= TASK GOAL =
The required output is the lines below from the line containing "Focus the Phone number input field" to the line containing "Open the greyed-out", inclusive, retyped exactly. No other lines belong in it.
== ENTRIES SHOWN
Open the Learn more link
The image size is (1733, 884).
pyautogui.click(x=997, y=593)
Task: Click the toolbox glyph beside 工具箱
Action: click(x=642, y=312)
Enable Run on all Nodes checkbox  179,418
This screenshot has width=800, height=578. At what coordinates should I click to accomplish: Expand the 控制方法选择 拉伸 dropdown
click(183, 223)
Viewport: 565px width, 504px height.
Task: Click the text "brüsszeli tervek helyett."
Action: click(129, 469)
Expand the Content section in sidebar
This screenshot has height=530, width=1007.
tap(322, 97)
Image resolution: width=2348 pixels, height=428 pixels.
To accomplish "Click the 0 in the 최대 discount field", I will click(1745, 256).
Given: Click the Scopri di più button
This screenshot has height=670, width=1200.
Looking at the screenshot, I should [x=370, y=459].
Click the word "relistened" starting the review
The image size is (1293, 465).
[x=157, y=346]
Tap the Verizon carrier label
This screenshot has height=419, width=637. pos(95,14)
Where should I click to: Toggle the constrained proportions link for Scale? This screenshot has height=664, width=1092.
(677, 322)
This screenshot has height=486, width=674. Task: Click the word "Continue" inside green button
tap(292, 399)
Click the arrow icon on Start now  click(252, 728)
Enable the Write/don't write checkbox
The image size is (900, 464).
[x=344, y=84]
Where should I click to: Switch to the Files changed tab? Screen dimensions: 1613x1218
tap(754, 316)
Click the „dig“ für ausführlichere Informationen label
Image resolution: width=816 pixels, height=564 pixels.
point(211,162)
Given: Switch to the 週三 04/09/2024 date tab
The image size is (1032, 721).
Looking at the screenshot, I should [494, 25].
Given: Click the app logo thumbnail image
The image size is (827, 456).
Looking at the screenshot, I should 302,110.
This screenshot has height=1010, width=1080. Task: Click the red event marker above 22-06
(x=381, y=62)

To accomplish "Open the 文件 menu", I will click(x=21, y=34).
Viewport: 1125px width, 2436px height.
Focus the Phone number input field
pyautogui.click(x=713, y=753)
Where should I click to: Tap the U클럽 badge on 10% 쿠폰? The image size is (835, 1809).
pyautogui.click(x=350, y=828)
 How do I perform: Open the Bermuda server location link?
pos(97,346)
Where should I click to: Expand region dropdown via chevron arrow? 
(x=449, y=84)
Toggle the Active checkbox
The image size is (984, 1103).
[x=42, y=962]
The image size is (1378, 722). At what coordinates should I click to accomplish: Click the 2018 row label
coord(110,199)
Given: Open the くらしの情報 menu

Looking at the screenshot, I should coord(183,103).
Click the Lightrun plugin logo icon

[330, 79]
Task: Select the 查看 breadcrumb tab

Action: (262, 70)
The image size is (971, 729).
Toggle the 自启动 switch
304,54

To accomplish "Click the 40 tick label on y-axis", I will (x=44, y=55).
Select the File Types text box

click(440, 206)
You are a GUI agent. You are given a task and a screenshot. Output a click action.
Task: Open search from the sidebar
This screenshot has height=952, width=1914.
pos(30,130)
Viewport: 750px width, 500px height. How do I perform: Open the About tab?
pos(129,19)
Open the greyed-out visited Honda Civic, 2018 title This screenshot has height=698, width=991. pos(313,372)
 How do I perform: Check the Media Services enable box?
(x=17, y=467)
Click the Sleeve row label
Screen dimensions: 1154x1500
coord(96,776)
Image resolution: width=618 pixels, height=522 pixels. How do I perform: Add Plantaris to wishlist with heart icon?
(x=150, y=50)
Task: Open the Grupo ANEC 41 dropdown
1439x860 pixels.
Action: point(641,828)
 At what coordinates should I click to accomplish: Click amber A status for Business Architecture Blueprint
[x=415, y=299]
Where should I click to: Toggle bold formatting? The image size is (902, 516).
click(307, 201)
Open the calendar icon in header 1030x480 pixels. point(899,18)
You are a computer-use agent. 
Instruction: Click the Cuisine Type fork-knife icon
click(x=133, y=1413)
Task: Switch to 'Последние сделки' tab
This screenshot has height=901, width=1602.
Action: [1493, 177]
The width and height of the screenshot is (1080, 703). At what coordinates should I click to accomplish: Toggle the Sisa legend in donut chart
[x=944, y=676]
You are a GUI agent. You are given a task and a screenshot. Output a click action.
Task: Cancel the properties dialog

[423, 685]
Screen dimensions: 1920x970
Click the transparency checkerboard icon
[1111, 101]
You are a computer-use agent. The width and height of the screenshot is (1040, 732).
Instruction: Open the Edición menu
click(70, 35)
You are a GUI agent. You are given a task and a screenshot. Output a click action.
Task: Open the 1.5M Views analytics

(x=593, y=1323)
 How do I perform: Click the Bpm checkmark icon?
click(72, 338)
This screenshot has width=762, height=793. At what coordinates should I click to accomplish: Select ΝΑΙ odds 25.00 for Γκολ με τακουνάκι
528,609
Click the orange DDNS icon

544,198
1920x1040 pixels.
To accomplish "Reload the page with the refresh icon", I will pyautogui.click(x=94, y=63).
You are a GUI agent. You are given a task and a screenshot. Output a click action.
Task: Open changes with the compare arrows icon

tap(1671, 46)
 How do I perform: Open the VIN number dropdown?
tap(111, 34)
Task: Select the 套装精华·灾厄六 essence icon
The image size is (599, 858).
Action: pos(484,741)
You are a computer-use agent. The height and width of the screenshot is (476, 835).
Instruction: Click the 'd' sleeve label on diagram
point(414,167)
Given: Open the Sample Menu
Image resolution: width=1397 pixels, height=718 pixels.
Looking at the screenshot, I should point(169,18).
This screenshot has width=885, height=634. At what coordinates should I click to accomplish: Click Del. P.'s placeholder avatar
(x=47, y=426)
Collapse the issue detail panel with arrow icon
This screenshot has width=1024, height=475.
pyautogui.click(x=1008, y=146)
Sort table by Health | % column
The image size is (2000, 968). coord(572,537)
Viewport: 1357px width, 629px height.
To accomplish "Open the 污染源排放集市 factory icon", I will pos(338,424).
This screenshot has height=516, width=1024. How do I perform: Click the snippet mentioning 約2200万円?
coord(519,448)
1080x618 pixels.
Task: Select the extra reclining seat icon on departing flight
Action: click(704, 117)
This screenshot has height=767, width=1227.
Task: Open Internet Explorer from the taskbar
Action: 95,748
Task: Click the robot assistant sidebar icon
====
= WRITTEN RESPONSE =
Focus the Phone number input field
pyautogui.click(x=713, y=753)
Where should I click to: Tap the U클럽 badge on 10% 쿠폰? The image size is (835, 1809).
pyautogui.click(x=350, y=828)
 How do I perform: Open the Bermuda server location link?
pos(97,346)
Where should I click to: Expand region dropdown via chevron arrow? 
(x=449, y=84)
Toggle the Active checkbox
The image size is (984, 1103).
[x=42, y=962]
The image size is (1378, 722). At what coordinates should I click to accomplish: Click the 2018 row label
coord(110,199)
Given: Open the くらしの情報 menu

Looking at the screenshot, I should coord(183,103).
Click the Lightrun plugin logo icon

[330, 79]
Task: Select the 查看 breadcrumb tab

Action: (262, 70)
The image size is (971, 729).
Toggle the 自启动 switch
304,54

To accomplish "Click the 40 tick label on y-axis", I will (x=44, y=55).
Select the File Types text box

click(440, 206)
You are a GUI agent. You are given a task and a screenshot. Output a click action.
Task: Open search from the sidebar
This screenshot has height=952, width=1914.
pos(30,130)
Viewport: 750px width, 500px height. How do I perform: Open the About tab?
pos(129,19)
Open the greyed-out visited Honda Civic, 2018 title This screenshot has height=698, width=991. pos(313,372)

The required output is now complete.